_TASK A_
Transcribe the listing lines starting at the line that contains "Where should I click to: Expand" and ending at the line that contains "Looking at the". Omit the pictures.

Chinese solid rocket launches 4 weather satellites to orbit (video)

A Chinese solid rocket sent four meteorological satellites into orbit last week, marking the nation's 12th launch of 2023.

The Kuaizhou 1A rocket lifted off from Jiuquan Satellite Launch Center at 5:09 a.m. EDT (0909 GMT, or 5:09 p.m. Beijing time) on March 22.

The 65-foot-tall (20 meters) rocket successfully delivered four "Tianmu 1" meteorological observation satellites into their predetermined orbit, according to the China Aerospace Science and Industry Corporation (CASIC), a giant state-owned defense contractor.

Related: The latest news about China's space program

A Kuaizhou 1A rocket lifts off from Jiuquan Satellite Launch Center on March 22, 2023 carrying four Tianmu 1 satellites. (Image credit: OurSpace)

The satellites, designated as Tianmu 1 satellites 03-06, are intended to provide global commercial meteorological data services, according to the press statement. The satellites were developed by a subsidiary of CASIC.

_INPUT ROWS_
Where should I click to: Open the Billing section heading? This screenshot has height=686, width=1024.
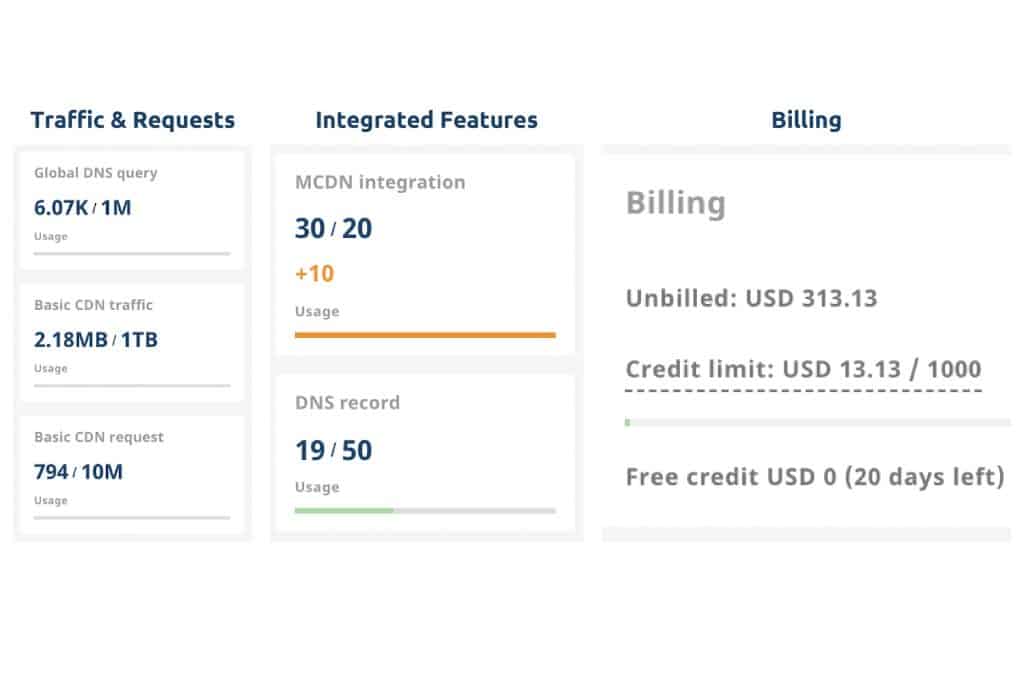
...
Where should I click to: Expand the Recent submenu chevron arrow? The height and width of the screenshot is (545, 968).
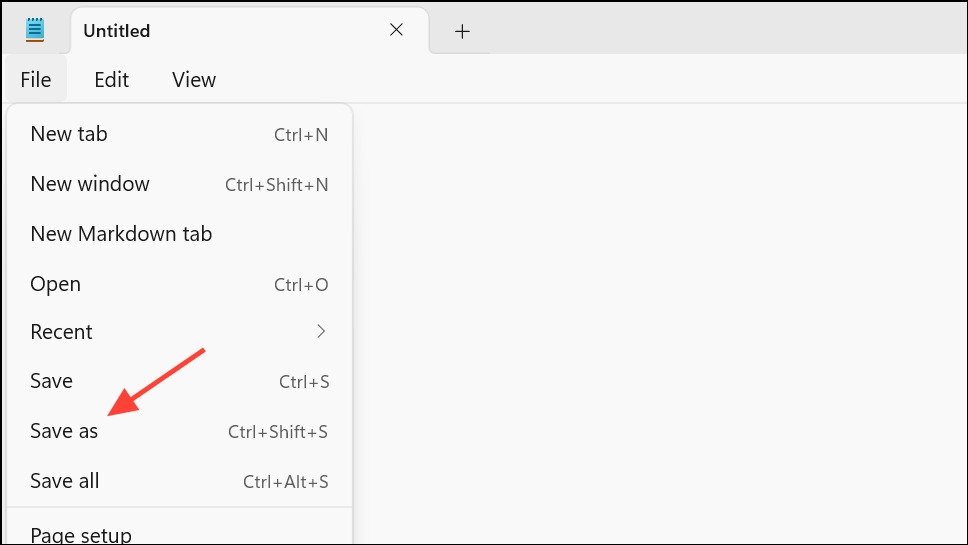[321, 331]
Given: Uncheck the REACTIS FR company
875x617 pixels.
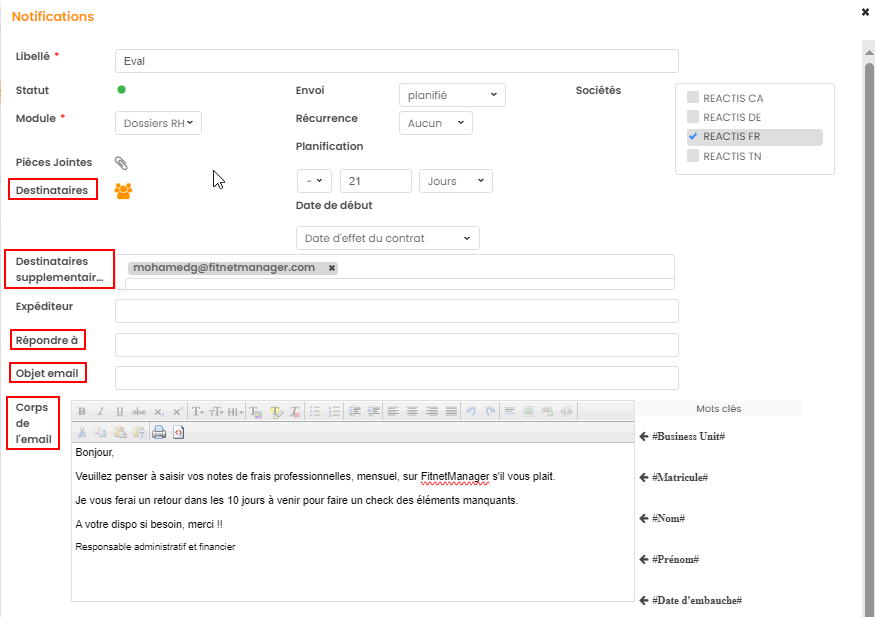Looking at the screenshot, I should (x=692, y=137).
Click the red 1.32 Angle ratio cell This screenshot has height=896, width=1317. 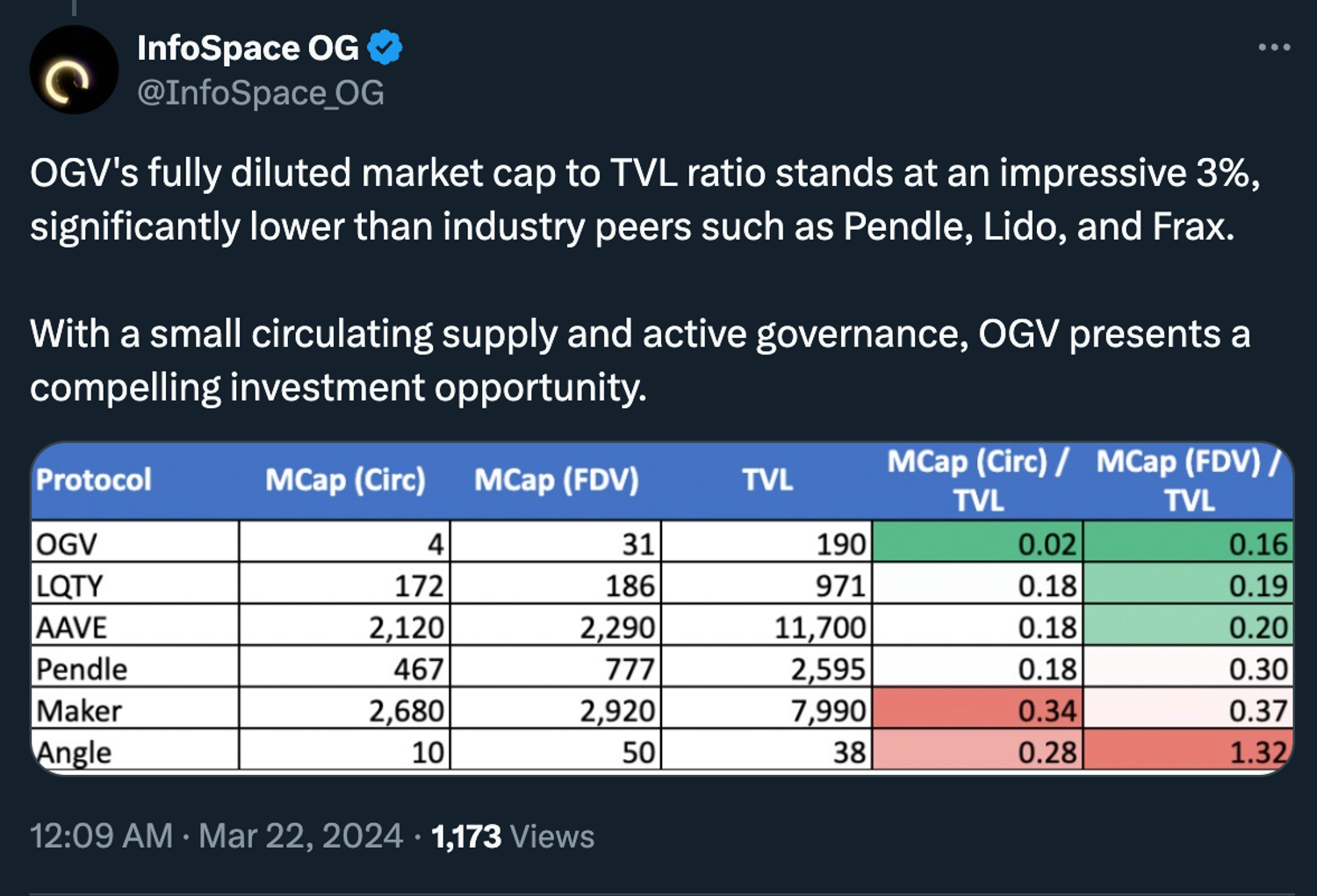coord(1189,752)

_TASK B_
Reproduce word for word the passage of the rocket launch article starting at "A Chinese solid" and ending at "(Image credit: OurSpace)".

_TASK RESULT A_
Where should I click to: Expand the Recent submenu chevron arrow? The height and width of the screenshot is (545, 968).
[321, 331]
Given: Uncheck the REACTIS FR company
875x617 pixels.
Looking at the screenshot, I should (x=692, y=137).

_TASK RESULT B_
A Chinese solid rocket sent four meteorological satellites into orbit last week, marking the nation's 12th launch of 2023.

The Kuaizhou 1A rocket lifted off from Jiuquan Satellite Launch Center at 5:09 a.m. EDT (0909 GMT, or 5:09 p.m. Beijing time) on March 22.

The 65-foot-tall (20 meters) rocket successfully delivered four "Tianmu 1" meteorological observation satellites into their predetermined orbit, according to the China Aerospace Science and Industry Corporation (CASIC), a giant state-owned defense contractor.

Related: The latest news about China's space program

A Kuaizhou 1A rocket lifts off from Jiuquan Satellite Launch Center on March 22, 2023 carrying four Tianmu 1 satellites. (Image credit: OurSpace)